> THE TASK
Extract every line of the items below that contains the string "Image", matching case exactly.

Item coordinate data

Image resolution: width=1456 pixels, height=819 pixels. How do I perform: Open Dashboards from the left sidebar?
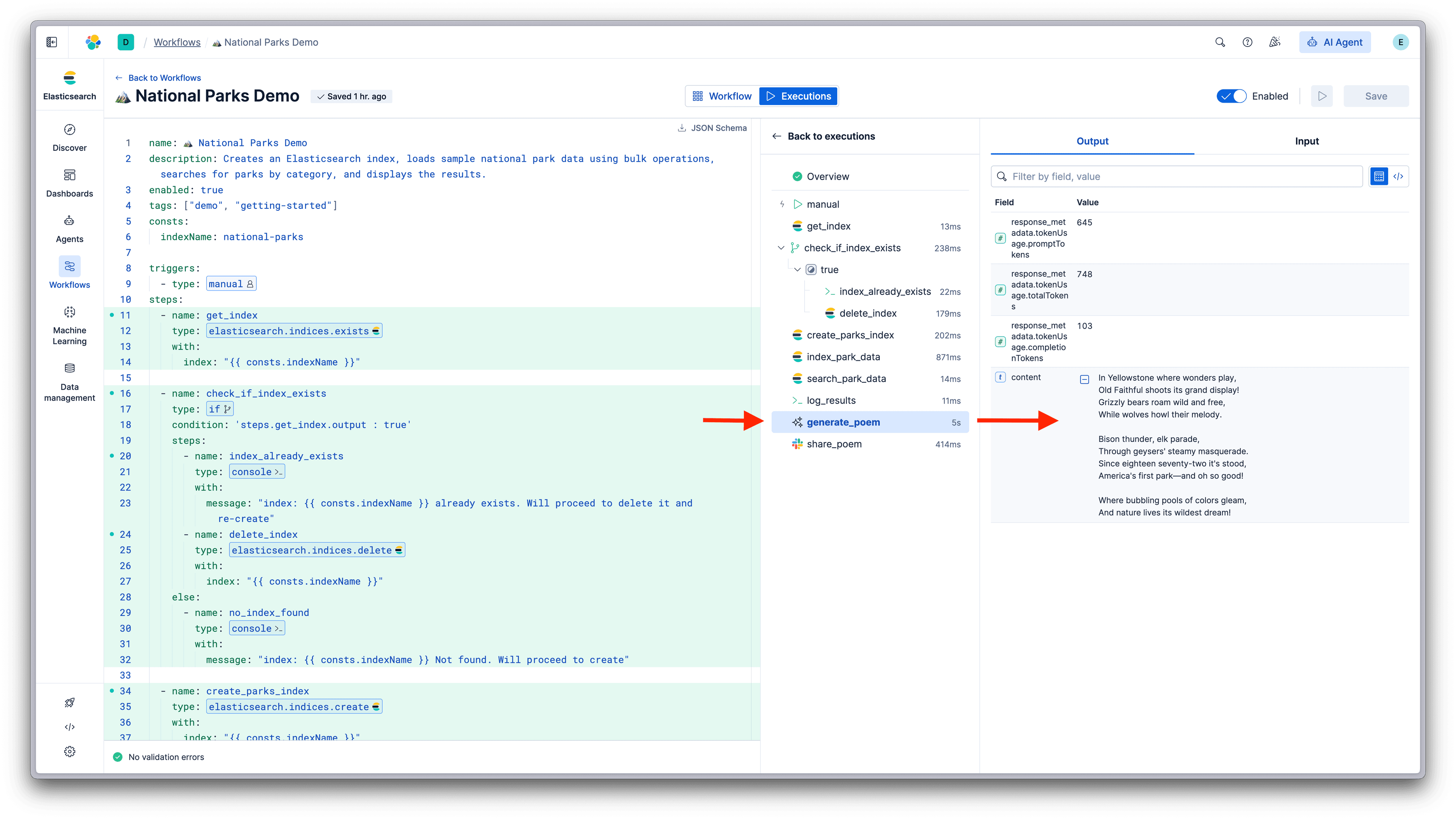pos(69,182)
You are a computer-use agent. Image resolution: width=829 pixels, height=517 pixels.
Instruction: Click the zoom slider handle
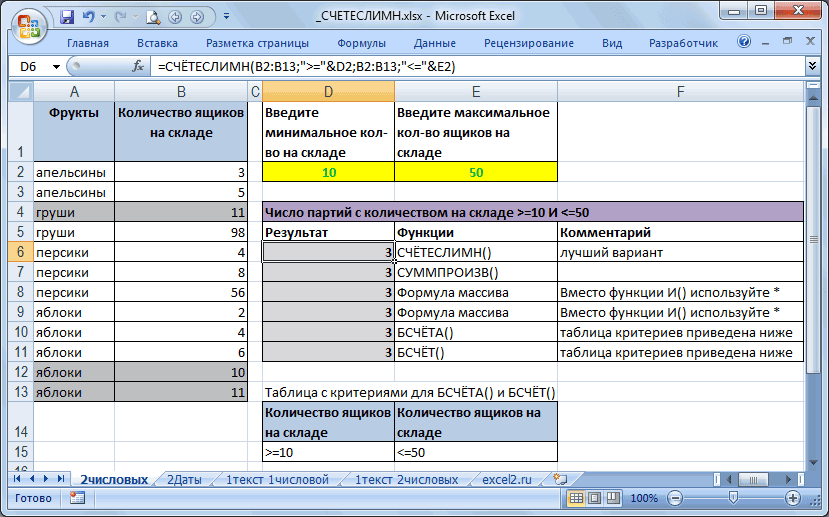(x=733, y=497)
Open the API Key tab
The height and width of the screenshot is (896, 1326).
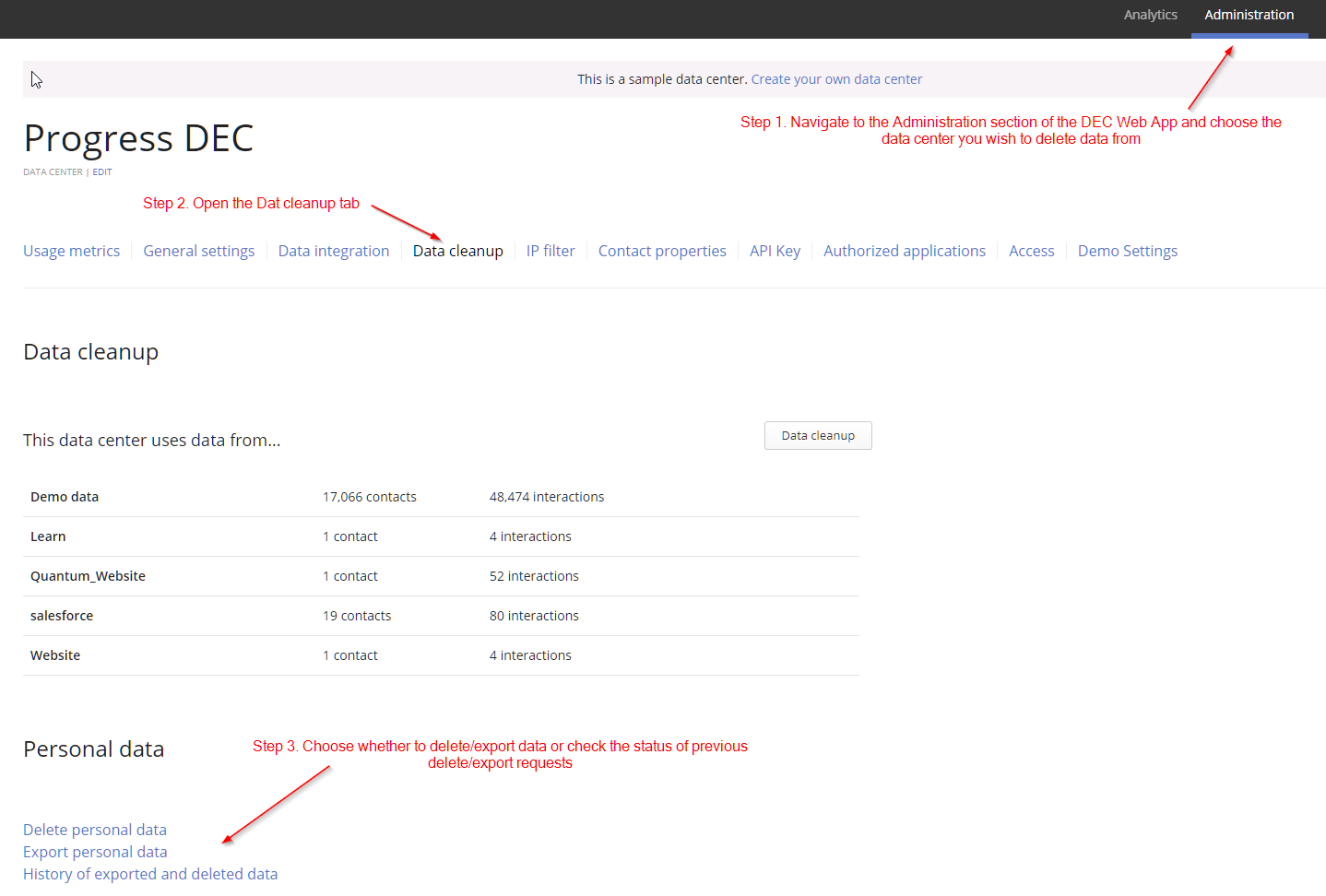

> TASK OUTPUT
Image resolution: width=1456 pixels, height=819 pixels. How do I perform: Open Dashboards from the left sidebar?
You are a computer-use agent. Image resolution: width=829 pixels, height=517 pixels.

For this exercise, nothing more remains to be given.